== SOURCE
By International Adviser, 25 Jan 17

HM Revenue & Customs penalties against taxpayers who have deliberately understated their income are up nearly 40%, according to new figures obtained by international tax advisory firm RSM.

HM Revenue & Customs penalties against taxpayers who have deliberately understated their income are up nearly 40%, according to new figures obtained by international tax advisory firm RSM.

In the year to April 2016, the taxman imposed 28,663 penalties against those whose inaccurate returns deliberately understated their income, up 38% on the 20,740 penalties given out in 2014-15.

The figures, obtained by RSM using a Freedom of Information request, show that just 5,162 fines were given out in 2012-13, an almost six-fold rise in deliberate penalties over a period of four tax years.

“This spike in penalties suggests a marked change in attitude at HMRC, and it is clear that Inspectors are now taking a much harder line,” said Mike Down, head of tax investigations at RSM.

“However, HMRC needs to be wary of the perception that they are engaging in ‘penalty farming’ and ensure they don’t unfairly penalise people who are not seeking to deliberately deceive”.
====
§ INSTRUCTION:
Please continue the piece on rising HMRC penalties for deliberately understated income, starting after its last sentence.
== DATASET EXTRACT
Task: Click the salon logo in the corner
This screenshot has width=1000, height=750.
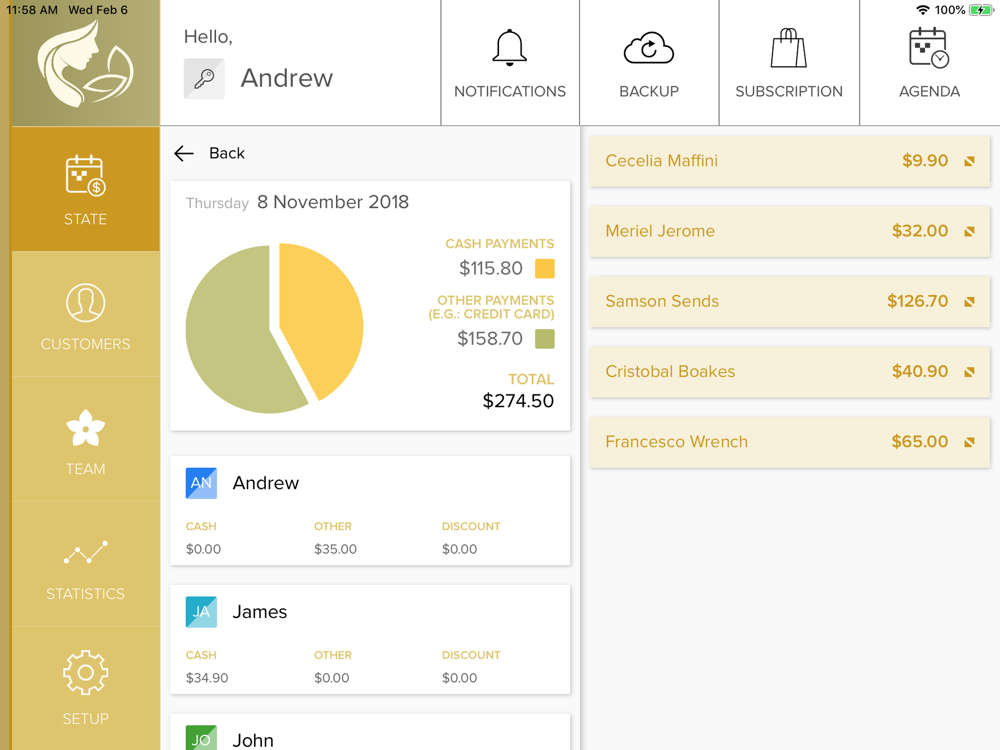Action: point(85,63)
====
§ THE RESPONSE:
Error penalties

Penalties are charged according to the type of taxpayer behaviour that leads to an inaccuracy and on whether the tax adjustment is volunteered freely or arises as a result of an HMRC challenge, explained Down.

There are four categories of behaviour, ranging from ‘mistake’ despite taking reasonable care, failure to take reasonable care (or ‘careless’), to ‘deliberate’ with the most serious being an inaccuracy which is ‘deliberate with concealment’.

The more serious the behaviour, the higher the penalty.

In December 2015, a report by the National Audit Office found that HMRC loses billions each year as a result of fraud and needs to improve its use of data analysis to tackle tax fraud, the hidden economy, and criminal attacks.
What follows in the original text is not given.